§ Dataset entries:
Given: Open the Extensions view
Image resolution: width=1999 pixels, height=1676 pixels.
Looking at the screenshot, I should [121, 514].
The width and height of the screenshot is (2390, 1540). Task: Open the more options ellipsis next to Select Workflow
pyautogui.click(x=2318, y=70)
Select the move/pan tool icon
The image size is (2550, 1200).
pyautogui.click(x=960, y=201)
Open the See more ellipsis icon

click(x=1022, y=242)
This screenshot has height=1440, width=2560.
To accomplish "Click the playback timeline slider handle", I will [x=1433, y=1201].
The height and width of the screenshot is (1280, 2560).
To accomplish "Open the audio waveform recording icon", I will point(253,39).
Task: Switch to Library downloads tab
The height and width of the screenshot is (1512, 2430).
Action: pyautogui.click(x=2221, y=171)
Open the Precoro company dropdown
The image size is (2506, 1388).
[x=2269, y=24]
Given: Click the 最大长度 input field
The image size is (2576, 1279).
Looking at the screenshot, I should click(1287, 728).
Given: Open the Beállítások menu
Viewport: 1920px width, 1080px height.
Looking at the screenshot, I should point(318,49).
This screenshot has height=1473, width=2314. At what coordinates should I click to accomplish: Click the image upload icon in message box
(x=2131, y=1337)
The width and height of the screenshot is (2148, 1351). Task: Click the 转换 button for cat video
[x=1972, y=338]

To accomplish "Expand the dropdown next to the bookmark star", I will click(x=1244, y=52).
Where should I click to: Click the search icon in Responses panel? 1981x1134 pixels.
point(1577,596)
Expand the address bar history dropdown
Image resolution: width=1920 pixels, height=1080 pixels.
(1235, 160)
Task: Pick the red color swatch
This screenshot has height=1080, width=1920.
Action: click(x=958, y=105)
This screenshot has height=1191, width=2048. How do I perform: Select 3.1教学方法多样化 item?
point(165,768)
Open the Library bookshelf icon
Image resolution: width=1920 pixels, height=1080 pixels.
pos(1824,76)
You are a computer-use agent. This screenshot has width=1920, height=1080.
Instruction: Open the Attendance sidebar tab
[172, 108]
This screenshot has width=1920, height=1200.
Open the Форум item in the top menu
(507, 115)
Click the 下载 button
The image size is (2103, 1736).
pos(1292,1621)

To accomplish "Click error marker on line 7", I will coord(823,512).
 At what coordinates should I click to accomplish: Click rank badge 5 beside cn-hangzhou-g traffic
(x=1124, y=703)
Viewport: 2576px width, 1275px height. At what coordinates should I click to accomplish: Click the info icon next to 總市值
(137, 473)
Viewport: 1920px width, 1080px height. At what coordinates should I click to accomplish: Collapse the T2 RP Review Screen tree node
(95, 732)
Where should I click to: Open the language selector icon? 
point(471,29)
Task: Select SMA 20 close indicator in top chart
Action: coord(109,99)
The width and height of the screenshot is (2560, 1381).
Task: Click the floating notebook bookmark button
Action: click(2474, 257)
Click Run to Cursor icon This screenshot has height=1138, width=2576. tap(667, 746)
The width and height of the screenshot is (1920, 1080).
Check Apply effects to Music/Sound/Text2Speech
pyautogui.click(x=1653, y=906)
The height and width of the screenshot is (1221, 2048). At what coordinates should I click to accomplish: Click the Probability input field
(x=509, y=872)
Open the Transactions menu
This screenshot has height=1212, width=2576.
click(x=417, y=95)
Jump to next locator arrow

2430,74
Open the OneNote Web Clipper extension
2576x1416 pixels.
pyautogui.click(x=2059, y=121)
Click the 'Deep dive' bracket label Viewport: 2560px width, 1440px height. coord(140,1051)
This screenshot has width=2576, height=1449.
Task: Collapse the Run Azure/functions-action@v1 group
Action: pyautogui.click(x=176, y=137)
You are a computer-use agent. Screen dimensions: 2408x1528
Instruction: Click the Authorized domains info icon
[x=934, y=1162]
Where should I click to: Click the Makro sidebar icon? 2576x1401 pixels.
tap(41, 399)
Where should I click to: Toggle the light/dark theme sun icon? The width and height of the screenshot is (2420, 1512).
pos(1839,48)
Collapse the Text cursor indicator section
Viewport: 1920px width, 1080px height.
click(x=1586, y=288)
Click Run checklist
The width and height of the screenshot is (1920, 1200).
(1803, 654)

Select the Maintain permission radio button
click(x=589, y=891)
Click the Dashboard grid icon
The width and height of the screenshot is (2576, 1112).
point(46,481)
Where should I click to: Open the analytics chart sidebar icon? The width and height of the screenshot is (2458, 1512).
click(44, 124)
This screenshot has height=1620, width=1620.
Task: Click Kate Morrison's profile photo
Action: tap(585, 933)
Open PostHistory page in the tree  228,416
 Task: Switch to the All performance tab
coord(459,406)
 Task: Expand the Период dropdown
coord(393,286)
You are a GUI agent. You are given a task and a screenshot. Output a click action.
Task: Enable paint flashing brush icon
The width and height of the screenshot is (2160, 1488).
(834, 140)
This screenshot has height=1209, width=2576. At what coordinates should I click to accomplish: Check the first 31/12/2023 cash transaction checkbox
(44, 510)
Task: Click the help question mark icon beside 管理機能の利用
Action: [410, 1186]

§ Work order: Precisely as given, transcribe all of the entries above.

§ Final answer:
Given: Open the Extensions view
Image resolution: width=1999 pixels, height=1676 pixels.
Looking at the screenshot, I should [121, 514].
The width and height of the screenshot is (2390, 1540). Task: Open the more options ellipsis next to Select Workflow
pyautogui.click(x=2318, y=70)
Select the move/pan tool icon
The image size is (2550, 1200).
pyautogui.click(x=960, y=201)
Open the See more ellipsis icon

click(x=1022, y=242)
This screenshot has height=1440, width=2560.
To accomplish "Click the playback timeline slider handle", I will [x=1433, y=1201].
The height and width of the screenshot is (1280, 2560).
To accomplish "Open the audio waveform recording icon", I will point(253,39).
Task: Switch to Library downloads tab
The height and width of the screenshot is (1512, 2430).
Action: pyautogui.click(x=2221, y=171)
Open the Precoro company dropdown
The image size is (2506, 1388).
[x=2269, y=24]
Given: Click the 最大长度 input field
The image size is (2576, 1279).
Looking at the screenshot, I should click(1287, 728).
Given: Open the Beállítások menu
Viewport: 1920px width, 1080px height.
Looking at the screenshot, I should point(318,49).
This screenshot has height=1473, width=2314. At what coordinates should I click to accomplish: Click the image upload icon in message box
(x=2131, y=1337)
The width and height of the screenshot is (2148, 1351). Task: Click the 转换 button for cat video
[x=1972, y=338]

To accomplish "Expand the dropdown next to the bookmark star", I will click(x=1244, y=52).
Where should I click to: Click the search icon in Responses panel? 1981x1134 pixels.
point(1577,596)
Expand the address bar history dropdown
Image resolution: width=1920 pixels, height=1080 pixels.
(1235, 160)
Task: Pick the red color swatch
This screenshot has height=1080, width=1920.
Action: click(x=958, y=105)
This screenshot has height=1191, width=2048. How do I perform: Select 3.1教学方法多样化 item?
point(165,768)
Open the Library bookshelf icon
Image resolution: width=1920 pixels, height=1080 pixels.
pos(1824,76)
You are a computer-use agent. This screenshot has width=1920, height=1080.
Instruction: Open the Attendance sidebar tab
[172, 108]
This screenshot has width=1920, height=1200.
Open the Форум item in the top menu
(507, 115)
Click the 下载 button
The image size is (2103, 1736).
pos(1292,1621)

To accomplish "Click error marker on line 7", I will coord(823,512).
 At what coordinates should I click to accomplish: Click rank badge 5 beside cn-hangzhou-g traffic
(x=1124, y=703)
Viewport: 2576px width, 1275px height. At what coordinates should I click to accomplish: Click the info icon next to 總市值
(137, 473)
Viewport: 1920px width, 1080px height. At what coordinates should I click to accomplish: Collapse the T2 RP Review Screen tree node
(95, 732)
Where should I click to: Open the language selector icon? 
point(471,29)
Task: Select SMA 20 close indicator in top chart
Action: coord(109,99)
The width and height of the screenshot is (2560, 1381).
Task: Click the floating notebook bookmark button
Action: click(2474, 257)
Click Run to Cursor icon This screenshot has height=1138, width=2576. tap(667, 746)
The width and height of the screenshot is (1920, 1080).
Check Apply effects to Music/Sound/Text2Speech
pyautogui.click(x=1653, y=906)
The height and width of the screenshot is (1221, 2048). At what coordinates should I click to accomplish: Click the Probability input field
(x=509, y=872)
Open the Transactions menu
This screenshot has height=1212, width=2576.
click(x=417, y=95)
Jump to next locator arrow

2430,74
Open the OneNote Web Clipper extension
2576x1416 pixels.
pyautogui.click(x=2059, y=121)
Click the 'Deep dive' bracket label Viewport: 2560px width, 1440px height. coord(140,1051)
This screenshot has width=2576, height=1449.
Task: Collapse the Run Azure/functions-action@v1 group
Action: pyautogui.click(x=176, y=137)
You are a computer-use agent. Screen dimensions: 2408x1528
Instruction: Click the Authorized domains info icon
[x=934, y=1162]
Where should I click to: Click the Makro sidebar icon? 2576x1401 pixels.
tap(41, 399)
Where should I click to: Toggle the light/dark theme sun icon? The width and height of the screenshot is (2420, 1512).
pos(1839,48)
Collapse the Text cursor indicator section
Viewport: 1920px width, 1080px height.
click(x=1586, y=288)
Click Run checklist
The width and height of the screenshot is (1920, 1200).
(1803, 654)

Select the Maintain permission radio button
click(x=589, y=891)
Click the Dashboard grid icon
The width and height of the screenshot is (2576, 1112).
point(46,481)
Where should I click to: Open the analytics chart sidebar icon? The width and height of the screenshot is (2458, 1512).
click(44, 124)
This screenshot has height=1620, width=1620.
Task: Click Kate Morrison's profile photo
Action: tap(585, 933)
Open PostHistory page in the tree  228,416
 Task: Switch to the All performance tab
coord(459,406)
 Task: Expand the Период dropdown
coord(393,286)
You are a GUI agent. You are given a task and a screenshot. Output a click action.
Task: Enable paint flashing brush icon
The width and height of the screenshot is (2160, 1488).
(834, 140)
This screenshot has height=1209, width=2576. At what coordinates should I click to accomplish: Check the first 31/12/2023 cash transaction checkbox
(44, 510)
Task: Click the help question mark icon beside 管理機能の利用
Action: [410, 1186]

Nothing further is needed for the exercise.